My guess is those first swallows will be more along the line of teensy sips of broth for a few days, progressing to soft noodles for a couple of more days, and so on. I won’t be tearing off huge chunks of beef jerky or peanut brittle for a good long while, in other words.
I don’t think I’ll complain though. Ramen noodles in a mild broth would be a gourmet meal to me at this point.

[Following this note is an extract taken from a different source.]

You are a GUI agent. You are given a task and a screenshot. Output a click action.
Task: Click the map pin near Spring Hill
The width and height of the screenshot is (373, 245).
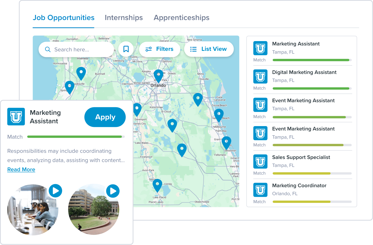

Anyway, I spent much of last night uploading vids from yesterday so here they are:
- Immediately after my last radiation zap, I asked Christy, the fabulous and wonderful radiation technologist, to vid me making sweet love to the radiation gun which, BTW, I both love and hate, not unlike several other sweet lovers I’ve had in my life. The gun did its part in shrinking My Olive Pit™ down to nothing (fingers crossed — we’ll know for sure in June) but it has resulted in my throat on fire, a nasty neck sunburn, an adolescent’s beard, turning me into a weak kitten, more pharyngeal congestion than one could imagine, and other hideousnesses. Still, I wanted to kiss it goodbye:
- Here, I’m wheeled out of the zapping room and then presented with a certificate of completion:
- Now, I’m surprised by the appearance of some dear friends, Les, David, and Susan, who showed up unannounced to celebrate with me. It broke me up. Note, I drop the vid cam into my lap and sob. One of the most beautiful moments I’ve ever experienced:
- Time to ring the radiation bell, with another break down by me. Plus, they tell me to get the hell out and then they give me orders to come back in two weeks for an exam. Just like many another sweet lover, they play with your head!
I’ll have a couple more vids from the infusion center ceremony tomorrow. Thanks for indulging me. I love you all.